*Work to complete*
Every entry must be reproduced word for word.
------------------------------
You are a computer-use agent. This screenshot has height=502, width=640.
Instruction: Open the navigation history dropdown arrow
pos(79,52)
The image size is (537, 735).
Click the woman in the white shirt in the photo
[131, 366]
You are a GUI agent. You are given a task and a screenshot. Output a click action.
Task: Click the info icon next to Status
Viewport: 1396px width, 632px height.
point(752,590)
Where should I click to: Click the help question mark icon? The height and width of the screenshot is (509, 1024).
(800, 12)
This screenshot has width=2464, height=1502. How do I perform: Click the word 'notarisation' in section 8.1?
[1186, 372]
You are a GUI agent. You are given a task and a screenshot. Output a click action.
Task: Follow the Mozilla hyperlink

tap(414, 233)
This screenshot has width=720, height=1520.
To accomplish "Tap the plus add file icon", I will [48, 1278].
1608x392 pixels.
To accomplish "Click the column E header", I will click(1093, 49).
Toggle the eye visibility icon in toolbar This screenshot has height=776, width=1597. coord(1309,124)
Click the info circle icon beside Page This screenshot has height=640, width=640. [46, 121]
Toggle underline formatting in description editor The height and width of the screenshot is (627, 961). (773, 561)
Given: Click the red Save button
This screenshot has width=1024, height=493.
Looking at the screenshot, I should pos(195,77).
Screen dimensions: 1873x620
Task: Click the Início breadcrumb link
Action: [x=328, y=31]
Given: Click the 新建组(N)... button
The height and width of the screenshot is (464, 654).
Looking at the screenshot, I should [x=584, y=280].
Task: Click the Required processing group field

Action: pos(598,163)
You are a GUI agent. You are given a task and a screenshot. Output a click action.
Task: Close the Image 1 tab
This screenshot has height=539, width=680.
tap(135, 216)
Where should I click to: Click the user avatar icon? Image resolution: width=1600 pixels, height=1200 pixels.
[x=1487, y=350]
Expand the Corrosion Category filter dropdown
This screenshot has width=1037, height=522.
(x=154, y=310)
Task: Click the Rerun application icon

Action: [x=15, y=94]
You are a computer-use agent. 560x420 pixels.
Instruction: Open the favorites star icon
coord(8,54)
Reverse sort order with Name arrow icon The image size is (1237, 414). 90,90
------------------------------
*Exercise answer*
You are a computer-use agent. This screenshot has height=502, width=640.
Instruction: Open the navigation history dropdown arrow
pos(79,52)
The image size is (537, 735).
Click the woman in the white shirt in the photo
[131, 366]
You are a GUI agent. You are given a task and a screenshot. Output a click action.
Task: Click the info icon next to Status
Viewport: 1396px width, 632px height.
point(752,590)
Where should I click to: Click the help question mark icon? The height and width of the screenshot is (509, 1024).
(800, 12)
This screenshot has width=2464, height=1502. How do I perform: Click the word 'notarisation' in section 8.1?
[1186, 372]
You are a GUI agent. You are given a task and a screenshot. Output a click action.
Task: Follow the Mozilla hyperlink

tap(414, 233)
This screenshot has width=720, height=1520.
To accomplish "Tap the plus add file icon", I will [48, 1278].
1608x392 pixels.
To accomplish "Click the column E header", I will click(1093, 49).
Toggle the eye visibility icon in toolbar This screenshot has height=776, width=1597. coord(1309,124)
Click the info circle icon beside Page This screenshot has height=640, width=640. [46, 121]
Toggle underline formatting in description editor The height and width of the screenshot is (627, 961). (773, 561)
Given: Click the red Save button
This screenshot has width=1024, height=493.
Looking at the screenshot, I should pos(195,77).
Screen dimensions: 1873x620
Task: Click the Início breadcrumb link
Action: [x=328, y=31]
Given: Click the 新建组(N)... button
The height and width of the screenshot is (464, 654).
Looking at the screenshot, I should [x=584, y=280].
Task: Click the Required processing group field

Action: pos(598,163)
You are a GUI agent. You are given a task and a screenshot. Output a click action.
Task: Close the Image 1 tab
This screenshot has height=539, width=680.
tap(135, 216)
Where should I click to: Click the user avatar icon? Image resolution: width=1600 pixels, height=1200 pixels.
[x=1487, y=350]
Expand the Corrosion Category filter dropdown
This screenshot has width=1037, height=522.
(x=154, y=310)
Task: Click the Rerun application icon

Action: [x=15, y=94]
You are a computer-use agent. 560x420 pixels.
Instruction: Open the favorites star icon
coord(8,54)
Reverse sort order with Name arrow icon The image size is (1237, 414). 90,90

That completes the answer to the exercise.